Open the book and start reading. I was immediately transported to Poplar in the 1940's and an early episode of “Call The Midwife,” Even one of the pictures in the book was almost identical to the opening title of the TV show. It was not Poplar but the neighbouring borough of Silvertown. Silvertown is now home to London City Airport, but back in the 40’s, it was bang slap in the middle of Docklands.

Graham’s story starts right at the beginning and maps his school days, where truant was more the order of the day than lessons and a trip to the local flea pit on a Saturday morning was compulsory, as was slipping into the odd adult film with the dirty old men in macs when playing truant.

As a young child, I remember watching the Queen’s speech on an 8 inch TV with all the neighbours crowded around. But in Graham’s story, he went one step further, his grandparents were the first family in the street to own a TV, due to the fact that

his Grandfather had built his own TV.

His fascination with ships began very young and he would often sneak into the docks to watch the coming and going of the ships in those very busy days of London’s dockland. His school even adopted a ship and one of the great treats was to be invited on board for a tour followed by tea in the very luxurious officers mess room, equivalent in those days to having Tea at the Ritz.

Education in those days was very much hands-on as he goes on to explain how the local Bobby clipped him under the ear to keep him on the straight and narrow. Sex education was another matter altogether and involved one of his classmates dropping her knickers in a darkened classroom to a room full of schoolboys.

All the shipping offices and there were many were located in the Leadenhall and Fenchurch St. areas where men rushed about in bowler hats carrying briefcases. This was still the case in the early 1970’s when l started my own seagoing career.

Holidays as a child consisted of setting off to Kent for a week's hop picking. His hobby at the time was pestering the front office girls at the various shipping offices for postcards of their ships for his collection.

Graham's first ship Port Pirie - Port Line 1947 -1972 - Postcard perfect.

This was only the start of him pestering girls. As you read Graham’s story every chapter in the book seemed to include his latest conquest in the lady department.

In fact, you get the impression that he was a rather insatiable stud. At the time this was not always an easy feat as most seamen shared double cabins and often all that separated the action from the audience was a flimsy curtain.

Reading this book brought back memories from my early days of joining P&O I also started my career by staying at the Salvation Army Hostel with the paper-thin cubicles where according to Graham you could hear someone farting five cubicles away.

Graham McGlone

I did not know that first-time deck boys were always called Tulip. I had forgotten many shipboard terms such as Dhoby and of course much of the shipboard polari language. He does not mince his words and talks about Sea Queens and Bum Bandits, but I swear I had never heard of Fanny Scanner Radar, which had me laughing away to myself.

------------------------------

- **Goal**: From the book review above, reproduce verbatim the passage that starts at the words "His fascination with" and stops after the words "full of schoolboys.".

- **Entries supplied**:
------------------------------

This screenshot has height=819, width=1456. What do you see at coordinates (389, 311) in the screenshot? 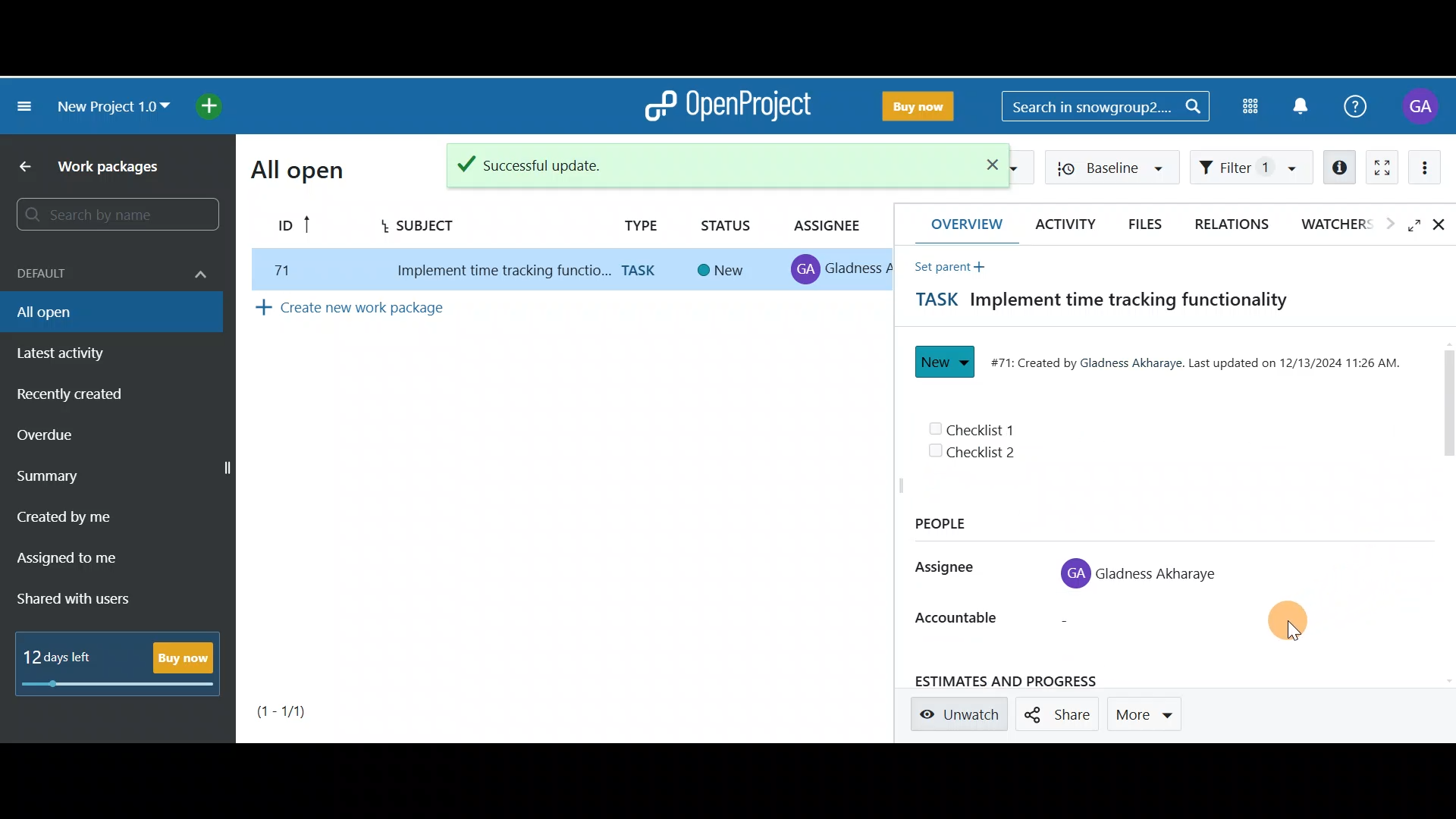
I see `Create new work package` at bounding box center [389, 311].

------------------------------

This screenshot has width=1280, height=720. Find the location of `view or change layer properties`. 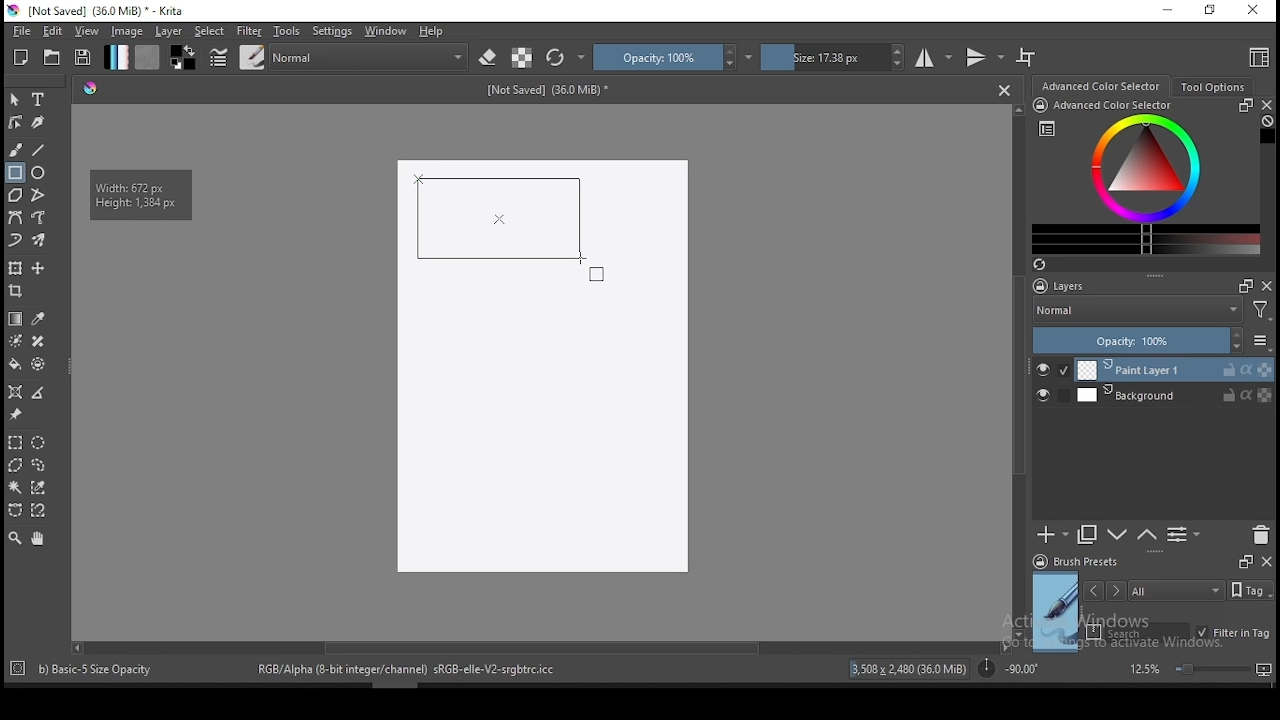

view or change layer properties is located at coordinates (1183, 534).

------------------------------

- **Reply**:
His fascination with ships began very young and he would often sneak into the docks to watch the coming and going of the ships in those very busy days of London’s dockland. His school even adopted a ship and one of the great treats was to be invited on board for a tour followed by tea in the very luxurious officers mess room, equivalent in those days to having Tea at the Ritz.

Education in those days was very much hands-on as he goes on to explain how the local Bobby clipped him under the ear to keep him on the straight and narrow. Sex education was another matter altogether and involved one of his classmates dropping her knickers in a darkened classroom to a room full of schoolboys.